What Parties Are Involved in Credit Card Processing?
Customer: Without the customer, no purchase is made.
Merchant: With the merchant, the customer has nowhere to make a purchase.
Processor: The credit card processor is responsible for setting the merchant up with PCI compliance and making sure that all communication of every transaction is seamless.
Card networks: Also known as card associations, these organizations are responsible for setting and assessing the interchange rates. The card networks are familiar names: VISA, American Express, etc.
POS system: The POS system provides the merchant with the credit card terminals and point of payment hardware to allow businesses to make a physical transaction.
Issuing bank: The customer’s bank determines if any transaction is legitimate or not.
Acquiring bank: The merchant’s bank accepts the final payments after everything has been batched.
What Are the Fees of Credit Card Processing?
The fees are where things can get complicated for businesses. Some merchant service providers are more transparent than others. And those with lower transparency will have more complicated fees. In reality, though, the fee system should be pretty simple.

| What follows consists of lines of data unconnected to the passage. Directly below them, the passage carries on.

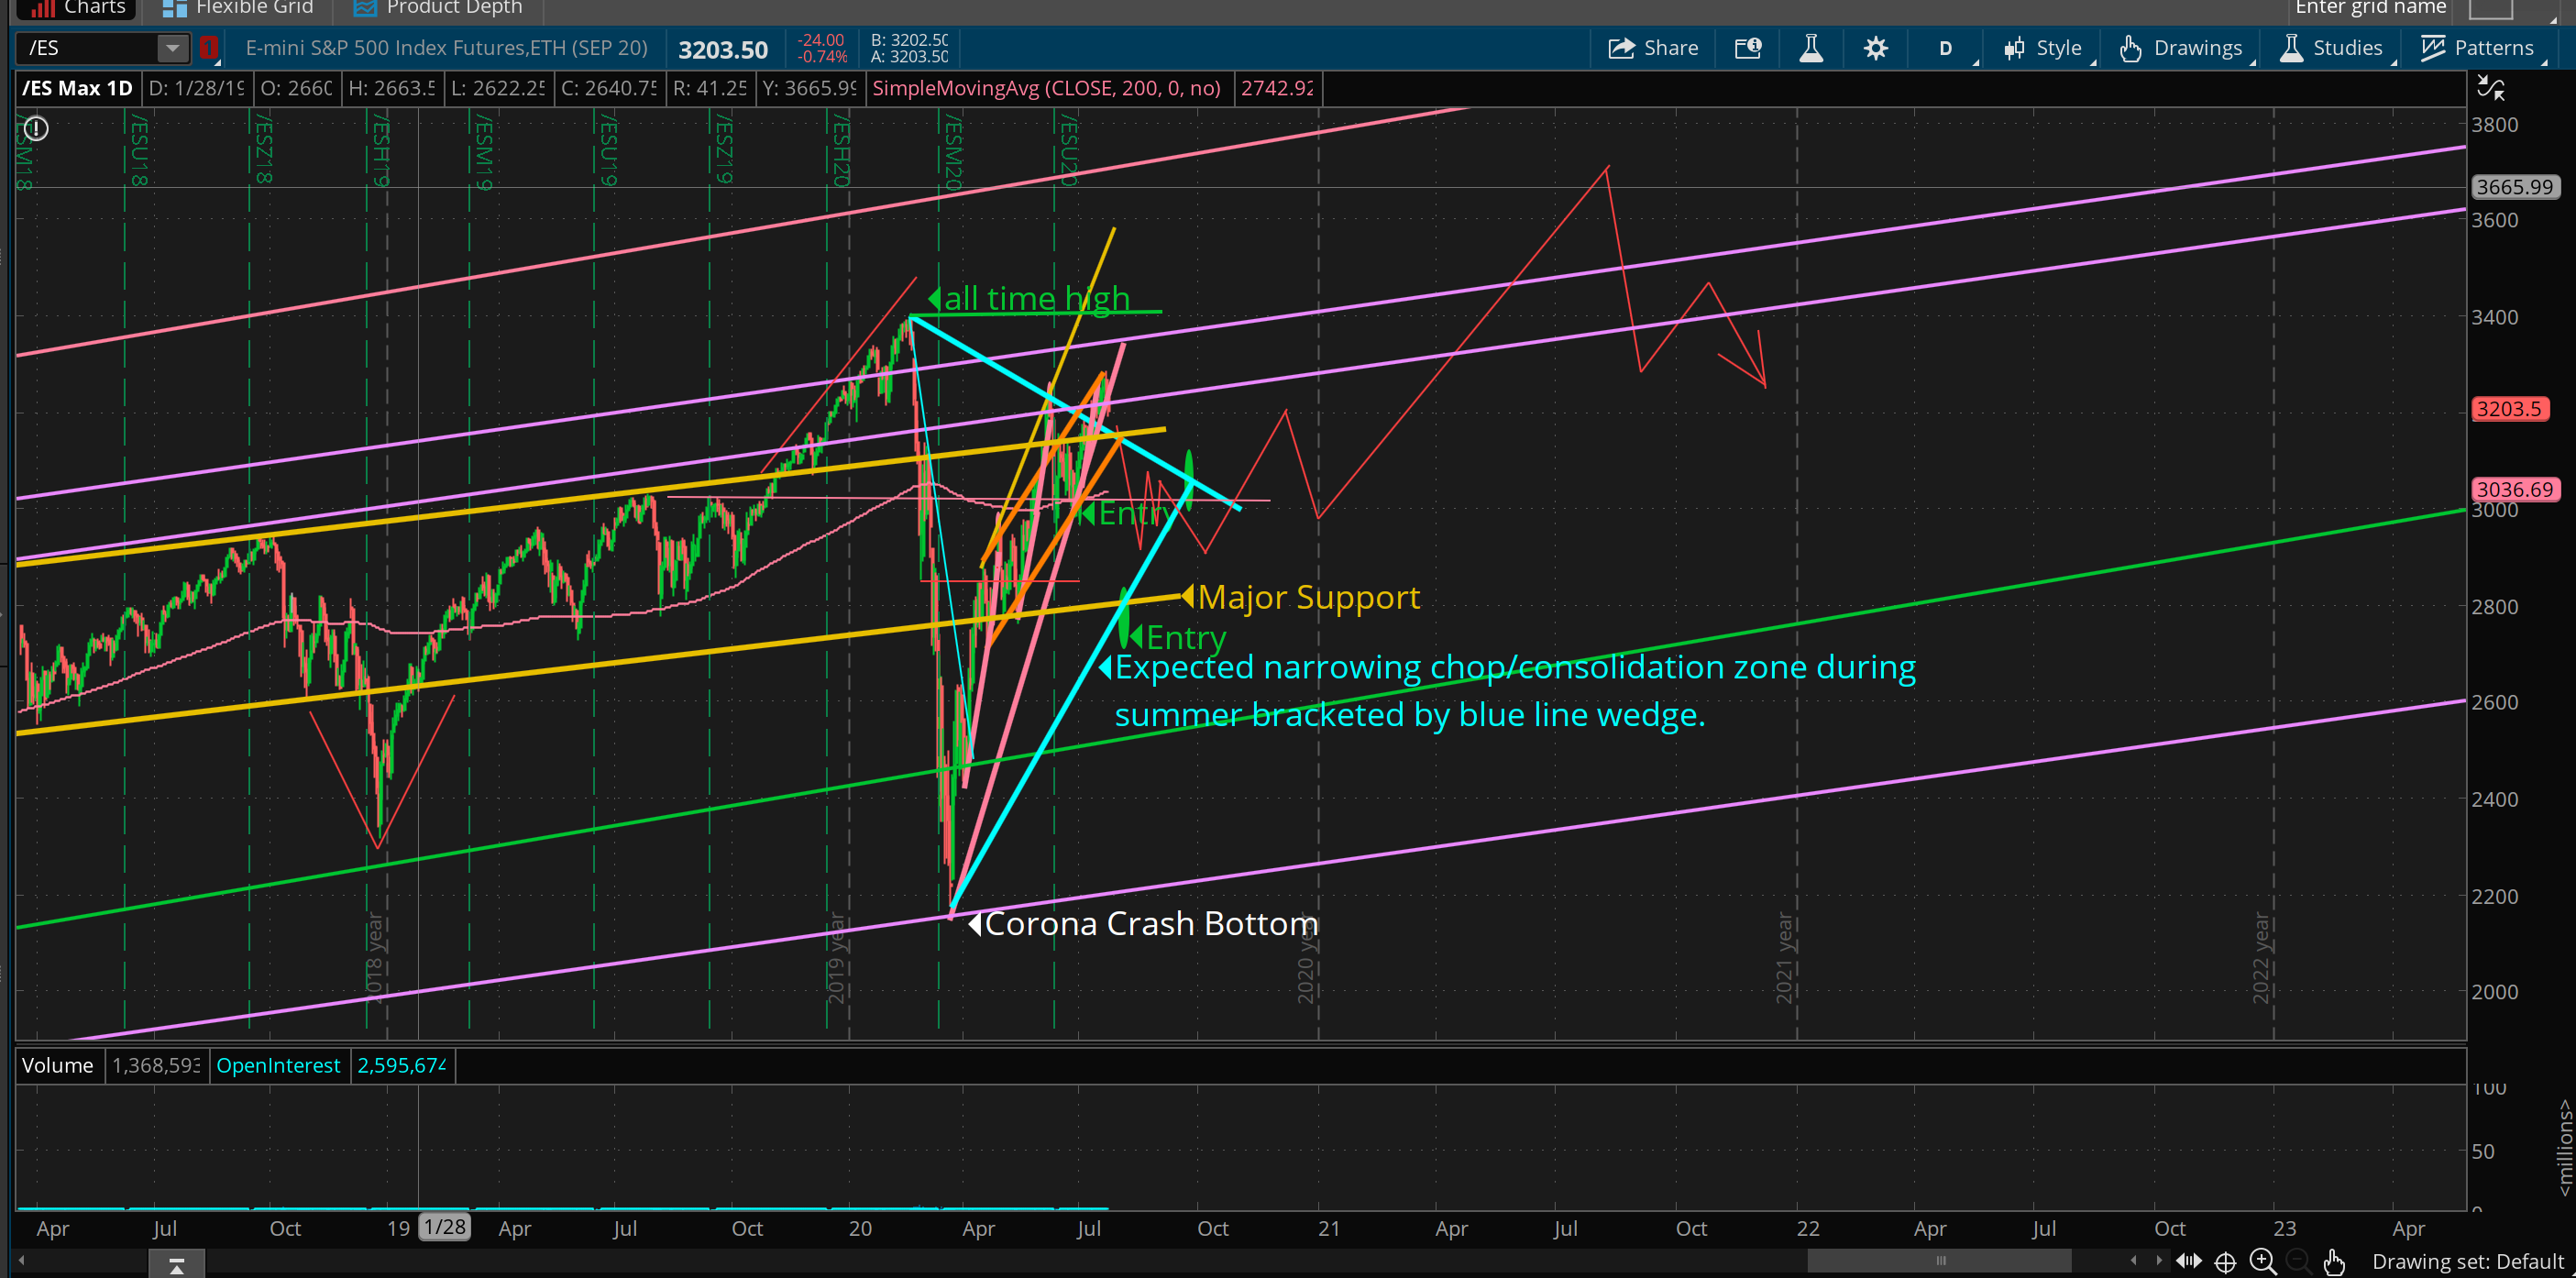Expand the /ES symbol dropdown arrow
The width and height of the screenshot is (2576, 1278).
pos(172,47)
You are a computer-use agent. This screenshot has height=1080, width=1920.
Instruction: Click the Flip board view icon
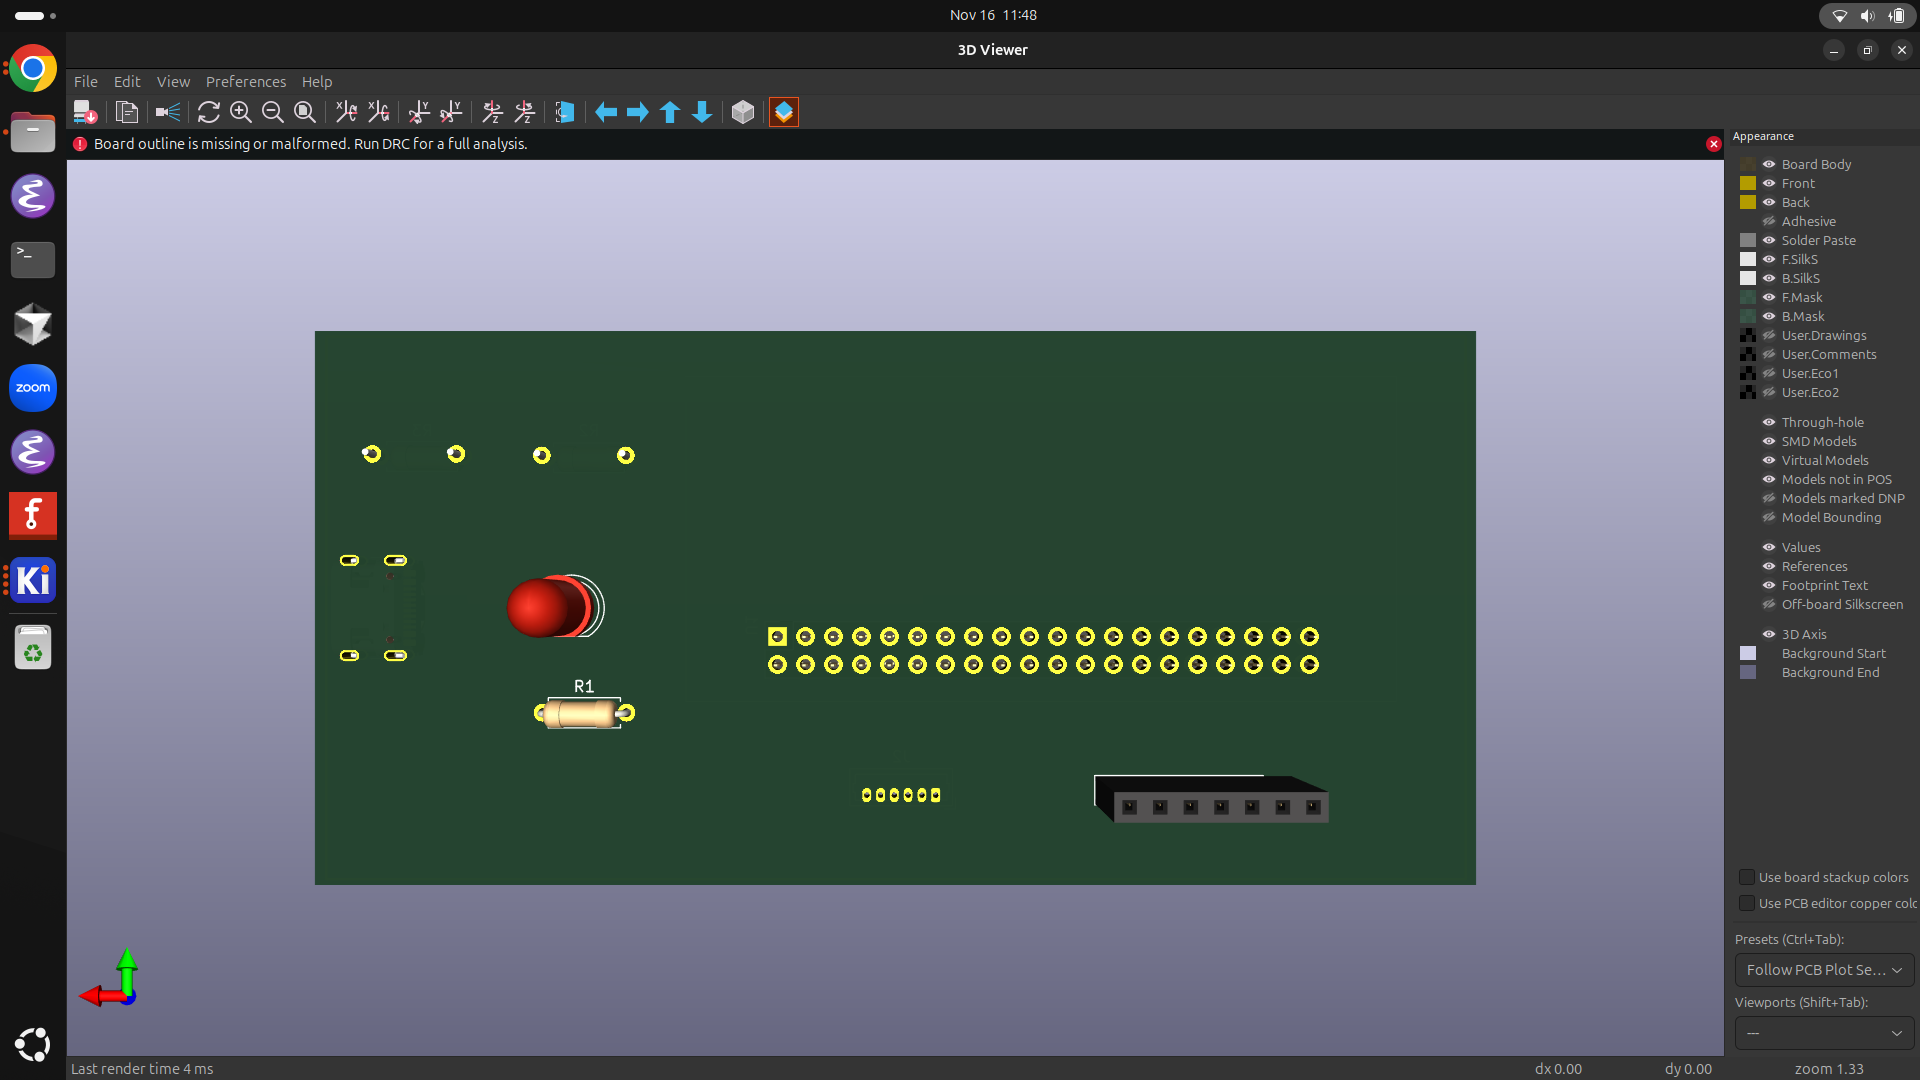point(564,112)
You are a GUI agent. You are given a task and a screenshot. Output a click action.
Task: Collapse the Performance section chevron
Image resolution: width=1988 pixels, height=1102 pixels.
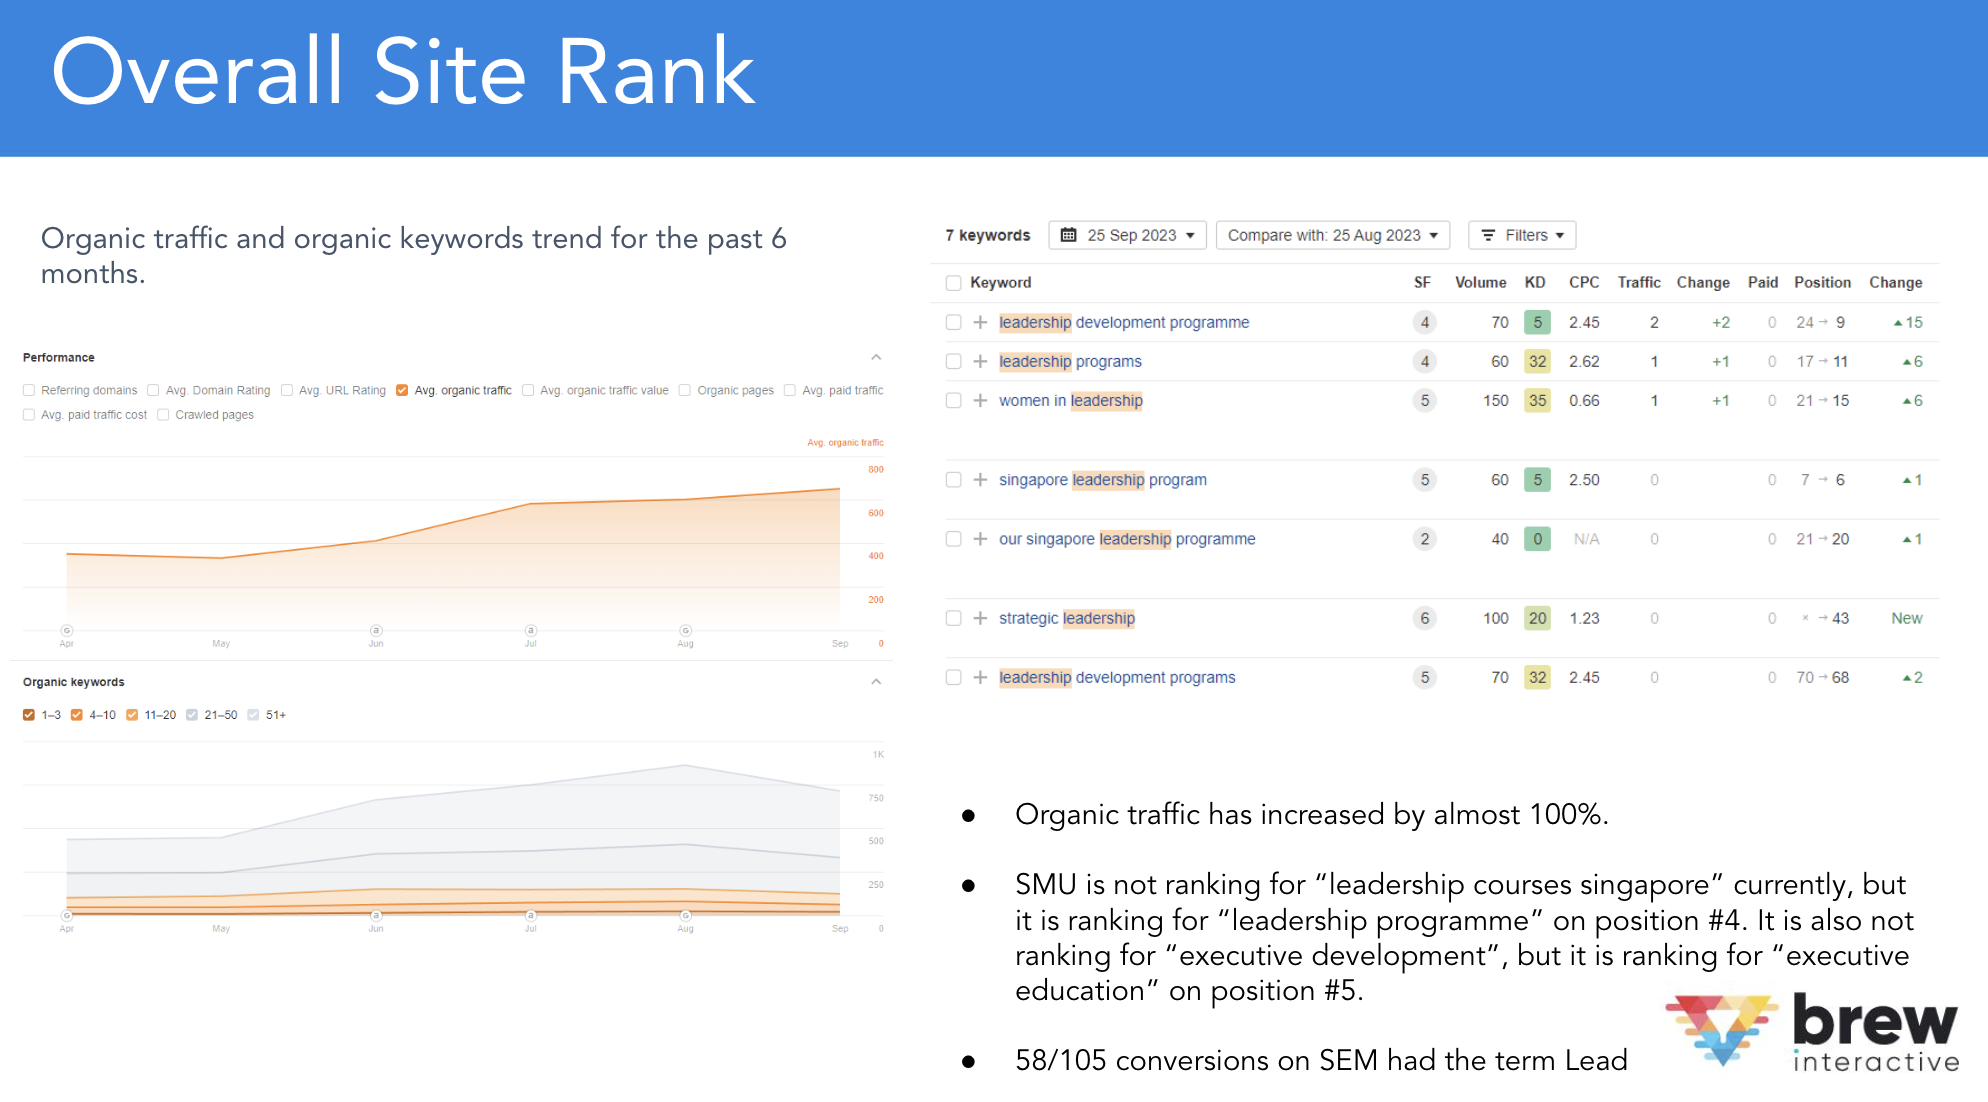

The interchange fees make up the majority of all credit card processing costs. Again, these fees are assessed by the card networks and passed along to the merchant.
The majority of these fees are distributed to the issuing banks for their assumed risk or releasing the funds.
The final total of these fees is based on the inherent risk of the transaction. Transactions that are deemed higher risk will come with a larger interchange fee. Risk is calculated based on a number of factors, including the type of card being used, the way that a payment was made, and the retailer’s industry niche.
The card networks also get a small portion of the interchange fees. These constitute a fraction of a percent of the total. These fees are paid for the card networks’ role in regulating the industry.
The processor also collects a small portion of the total fee for providing communication and security to all transactions. Ideally, these fees are clearly enumerated on merchants’ statements. Interchange plus pricing, for instance, clearly breaks down exactly how much is going to the interchange and assessment fees versus how much is going to the processor.
Those that don’t use interchange-plus pricing likely bundle in some additional fees. These might include fees for chargebacks, PCI compliance, hardware costs, batching surcharges, card minimums, late penalties, and more. Of course, these are unnecessary and it’s best to avoid such fees.
Can You Lower Your Credit Card Processing Fees?
Though it’s impossible to completely avoid paying some credit card processing fees, there are some easy ways to trim the fat and reduce the final amount you’re paying.
Audit Your Processor
Start by speaking with your processor and getting a full breakdown of your current processing payments. Get a rate comparison from competing merchant service providers to see how much you could save.
Switch POS Systems
Some POS providers lock businesses into a single credit card processor. This often comes with inflated rates and long-term contracts. If possible, switch to a point of sale system that is processing agnostic. This means that they allow their users to use any processor of their choice.
Minimize Your Interchange Rate
Businesses can also take steps to reduce the interchange fees assessed on any transactions. These might include requiring minimum purchase amounts, refusing to accept certain card brands, or refraining from keying in transactions manually. All are associated with higher risk and therefore pad the total interchange fees.
Pay Attention to Your Credit Card Processing
Long story short, businesses need to be more proactive with their payment processing. It may be one of the least popular aspects of running a business, but it’s essential. And doing it the right way can save your business thousands of dollars.
Use this knowledge to go into processing agreements more prepared and ready to find the best fit for your business.